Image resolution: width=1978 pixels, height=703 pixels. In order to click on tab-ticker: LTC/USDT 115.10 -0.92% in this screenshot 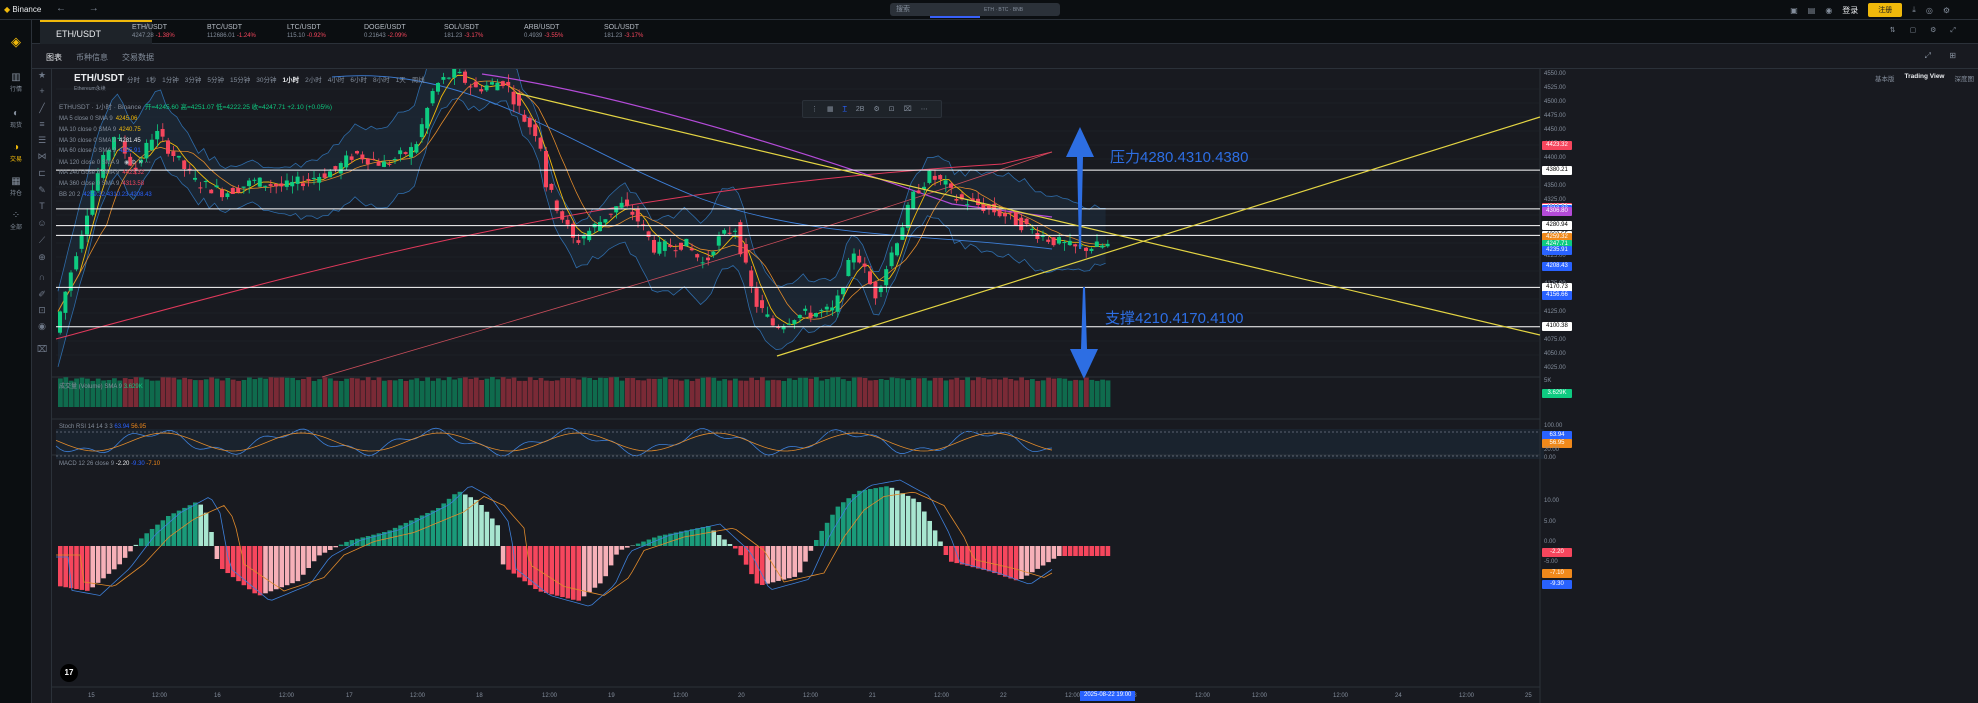, I will do `click(306, 32)`.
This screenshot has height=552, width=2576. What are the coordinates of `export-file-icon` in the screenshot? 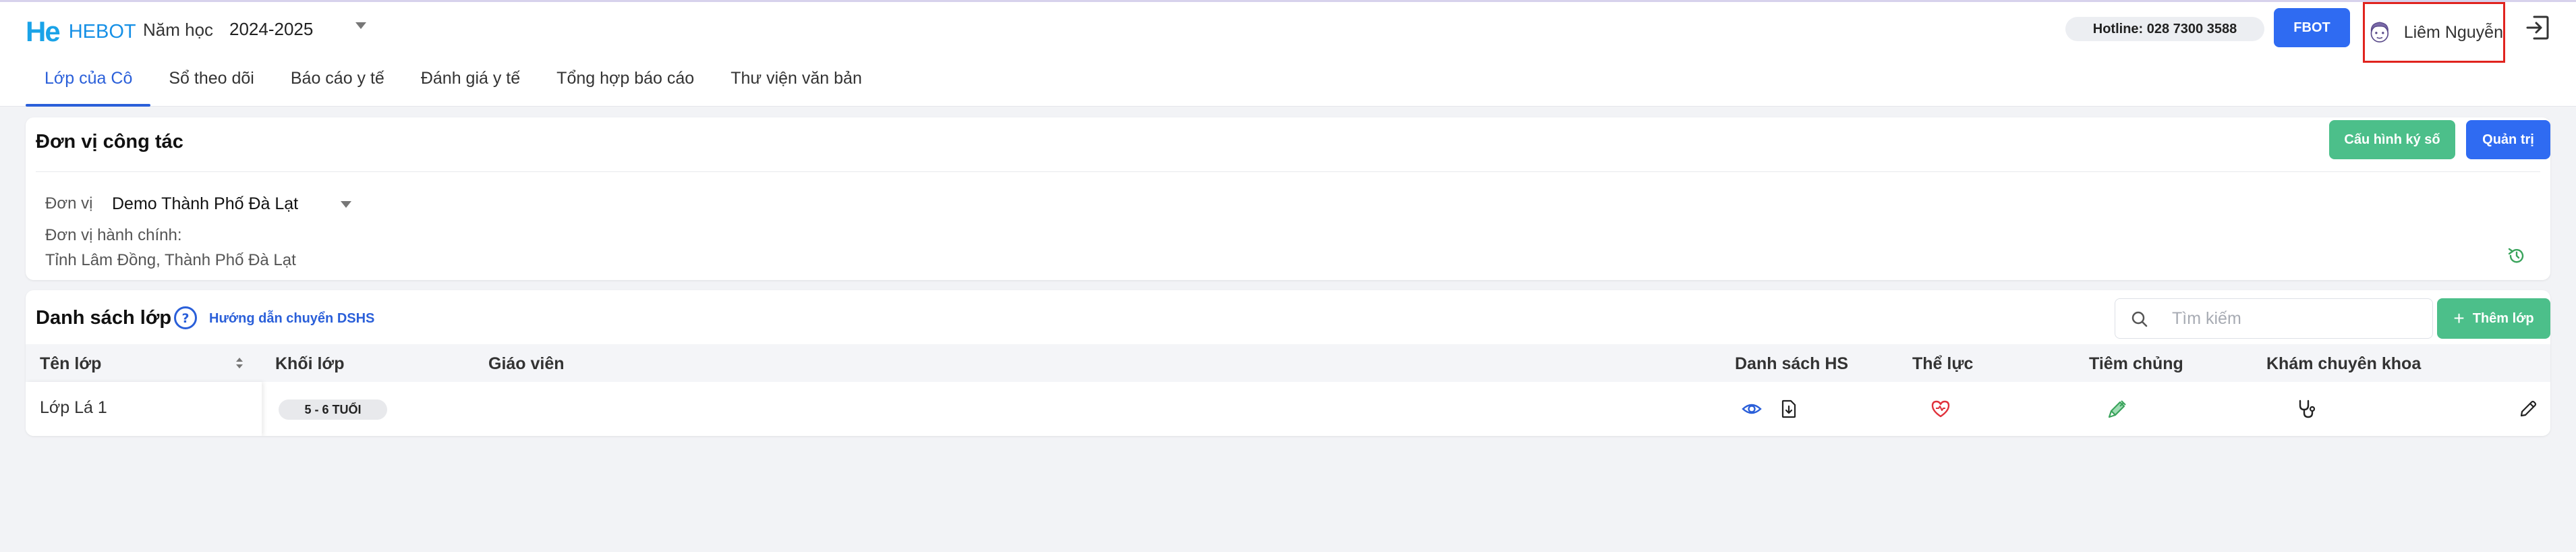 It's located at (1789, 409).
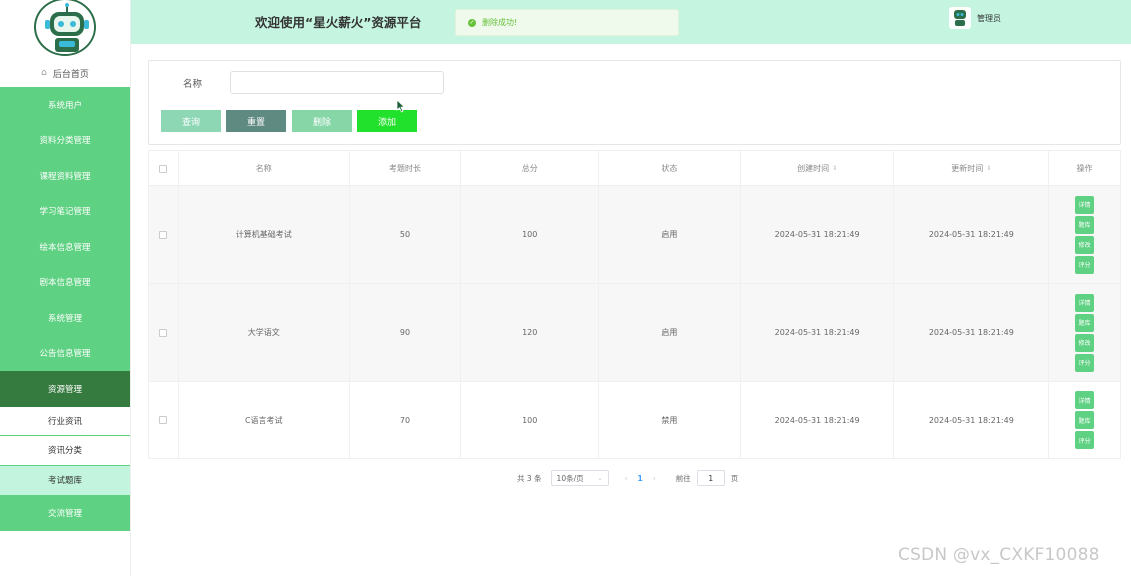 The image size is (1131, 576). Describe the element at coordinates (264, 332) in the screenshot. I see `cell-name: 大学语文` at that location.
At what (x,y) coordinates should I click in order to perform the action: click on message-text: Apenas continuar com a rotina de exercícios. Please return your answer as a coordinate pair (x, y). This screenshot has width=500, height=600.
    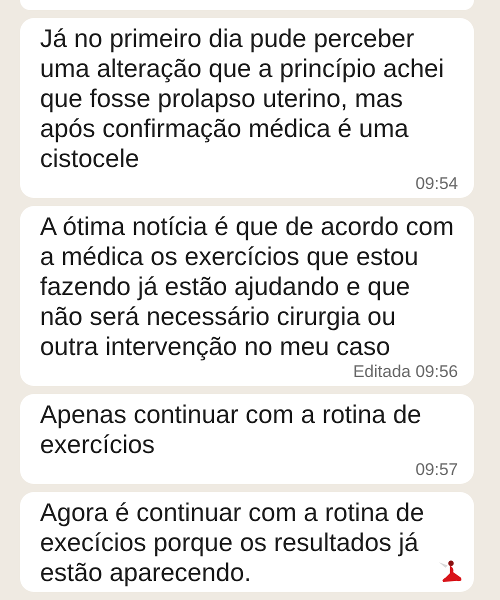
    Looking at the image, I should click on (231, 430).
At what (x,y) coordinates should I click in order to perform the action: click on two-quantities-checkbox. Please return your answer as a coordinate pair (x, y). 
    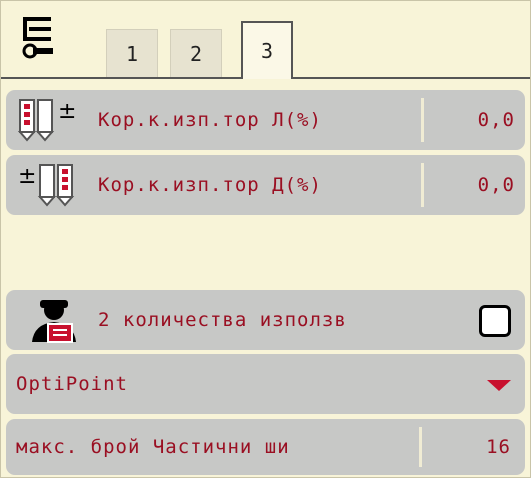
    Looking at the image, I should click on (495, 321).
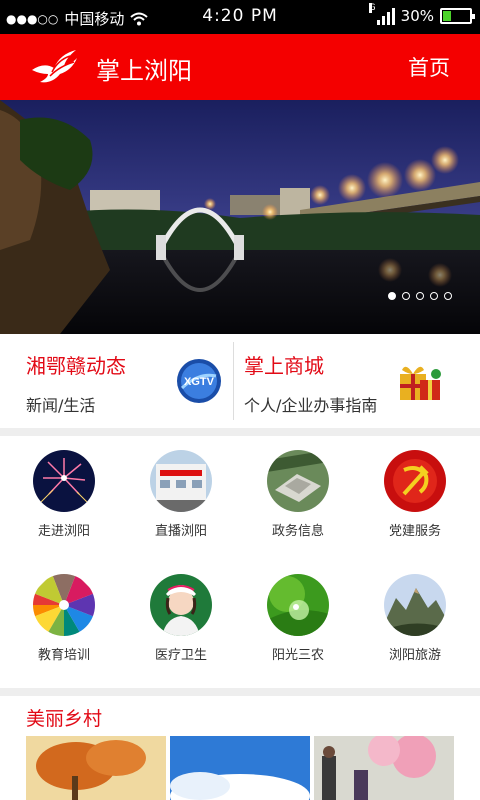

# [Activity]
Copy the entries above word for word, starting with the line containing "has width=500, height=600." and continuing through the end of the entries, with both ends included. Omit the pictures.

# [Result]
At what (x,y) coordinates should I click in order to perform the action: click on message-text: Apenas continuar com a rotina de exercícios. Please return your answer as a coordinate pair (x, y). This screenshot has width=500, height=600.
    Looking at the image, I should click on (231, 430).
At what (x,y) coordinates should I click in order to perform the action: click on two-quantities-checkbox. Please return your answer as a coordinate pair (x, y). 
    Looking at the image, I should click on (495, 321).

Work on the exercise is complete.